Directive 1:
Answer these questions using the court opinion on annulment of a marriage:
(a) Who is listed as appearing for the respondent?
(b) On what kind of questions did the Appellate Division reverse?
(c) According to the opinion, the Appellate Division failed to give due effect to which statutory provision?
Directive 2: Reproduce the portion of the court opinion on annulment of a marriage between "The order of" and "to be true.", inclusive.
Directive 3: Resume the court opinion on annulment of a marriage for fraud, starting after its last sentence.

Text shown:
## Start
Edward Hymes, Emanuel M. Friend, and Michael Schaap, for respondent.

GRAY, J.

The order of the Appellate Division reversed upon questions of law only, and the facts as found by the trial court, being undisturbed by the determination of the Appellate Division, must be taken to be true.

The theory of the decision by the Appeallate Division, as I understand it, is that the fraud in this case was insufficient to warrant the court in annulling the marriage between the parties, and that the considerations of public policy which environ the marriage relation as a status so far take it out of the domain of ordinary contracts as to render this conclusion necessary. It was considered that the representations of the defendant ‘worked no wrong for which the law, as at present established,’ would afford any remedy, in the right to an annulment of the marriage. The prevailing opinion of the learned court is very elaborate and clear, and its conclusions are deliberately reached upon a careful consideration of the authorities. In my opinion, however, it errs in failing to give due effect to the statutory provision relating to the annulment of a marriage for fraud, and in not giving to the element of a free and true consent in a marriage contract that high importance which it has in contracts generally.
## End
(Stored dataset items)
## Start
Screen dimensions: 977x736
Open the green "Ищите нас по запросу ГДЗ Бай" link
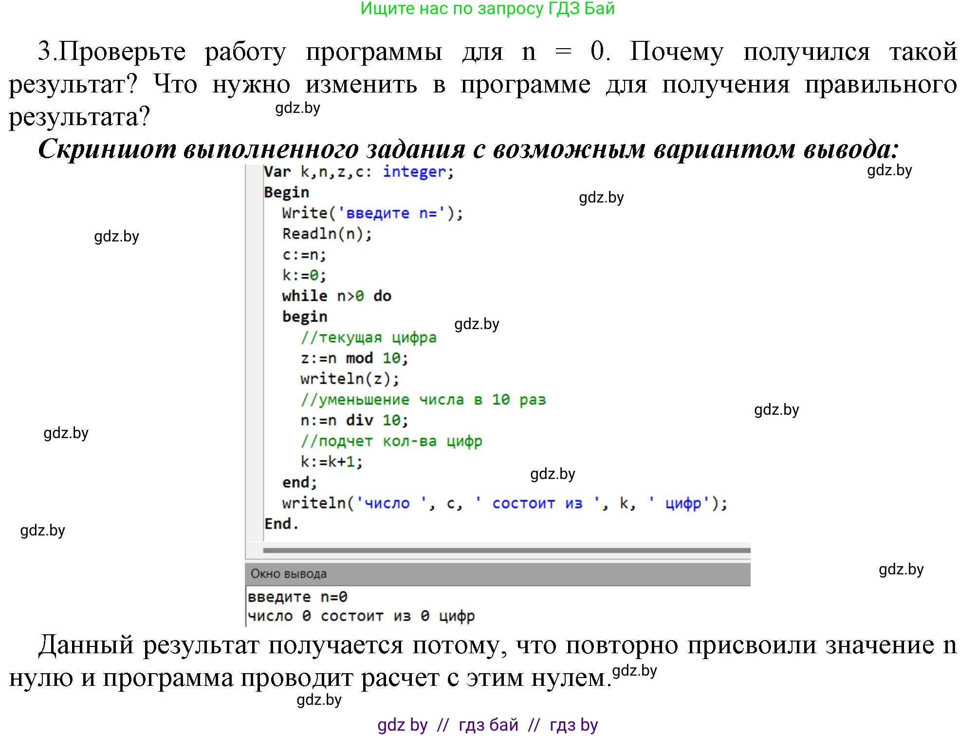click(x=487, y=9)
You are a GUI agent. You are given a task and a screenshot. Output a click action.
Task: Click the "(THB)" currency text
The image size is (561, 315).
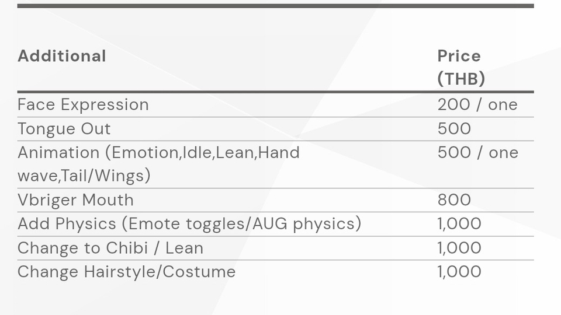point(461,79)
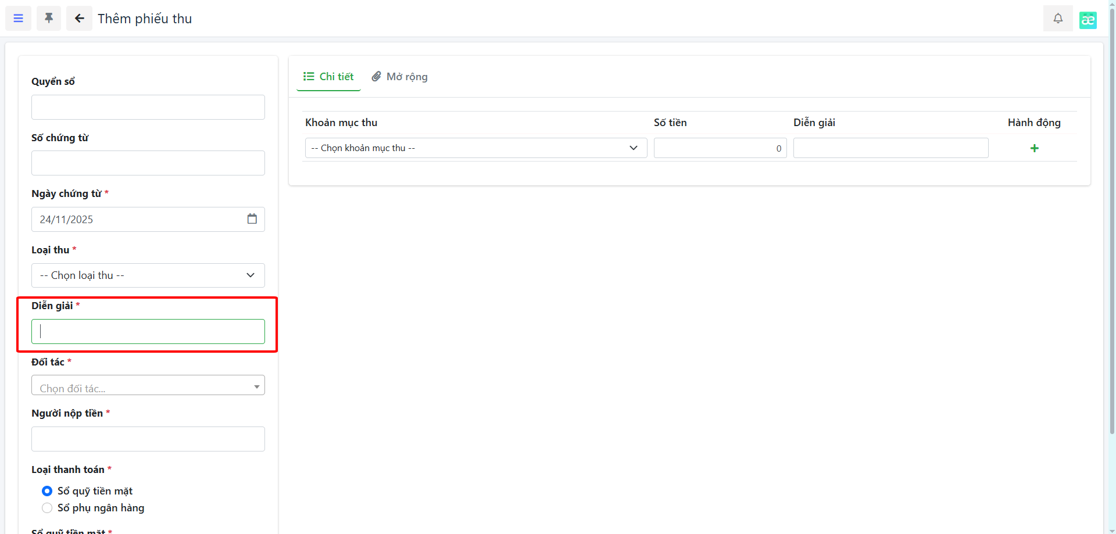This screenshot has height=534, width=1116.
Task: Add row with green plus icon
Action: (1034, 148)
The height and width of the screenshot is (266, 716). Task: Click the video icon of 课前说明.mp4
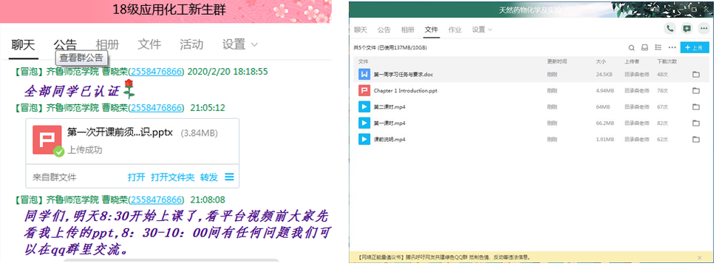364,139
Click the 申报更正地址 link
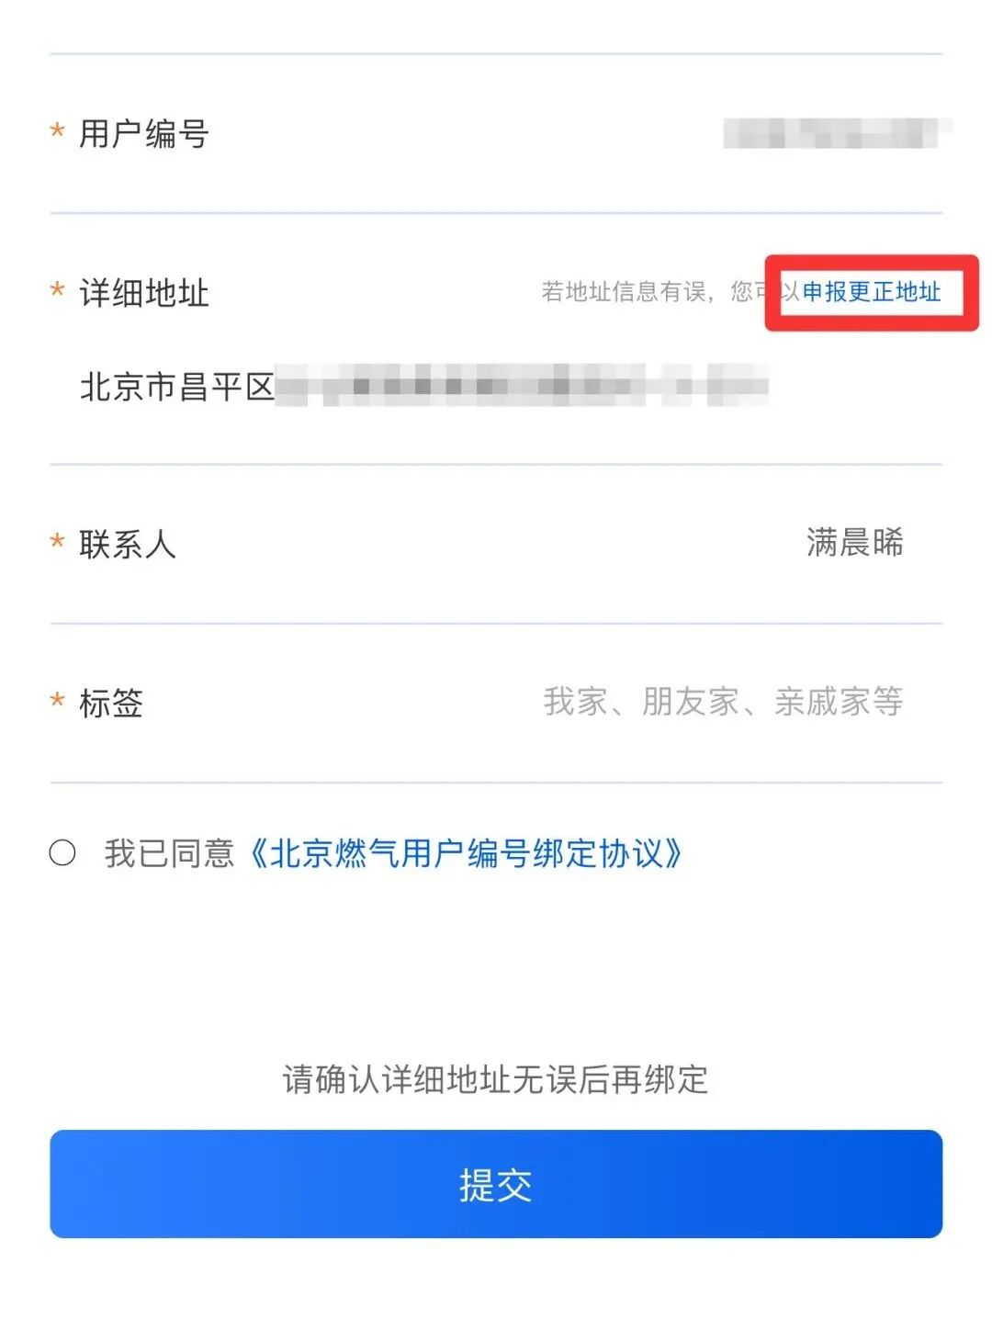This screenshot has width=992, height=1319. pos(871,292)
## End
Task result 1:
(a) Edward Hymes, Emanuel M. Friend, and Michael Schaap.
(b) Questions of law only.
(c) The statutory provision relating to the annulment of a marriage for fraud.

Task result 2:
The order of the Appellate Division reversed upon questions of law only, and the facts as found by the trial court, being undisturbed by the determination of the Appellate Division, must be taken to be true.

Task result 3:
The question, therefore, is whether, upon facts establishing that the consent of the plaintiff to marry the defendant was obtained by a fraudulent representation and by a stratagem, causing him to believe that he was the father of the defendant's child, the fraud was of such a material nature as to warrant the court in decreeing the annulment of the marriage contract. The law of this state with respect to matrimonial actions is regulated by statute. The Revised Statutes early conferred upon the chancellor the jurisdiction to declare a marriage contract void and to annul the marriage (2 Rev. St. [1st Ed.] 142), and the Code of Civil Procedure, into which their provisions were carried, confers a general jurisdiction upon the courts of the state, which may be called into exercise for certain causes existing at the time of the marriage. One of those causes is stated to be when ‘the consent of one of the parties was obtained by force, duress, or fraud’; and the only limitation imposed, where the action is on the ground of fraud, is that it must appear that the parties have not, at any time before the commencement of the action, ‘voluntarily cohabited as husband and wife, with a full knowledge of the facts constituting the fraud.’ Code Civ. Proc. § 1743, subd. 4; Id. § 1750. This language is broad, and warrants but the one reasonable construction that the fraud must be material to that degree that, had it not been practiced, the party deceived would not...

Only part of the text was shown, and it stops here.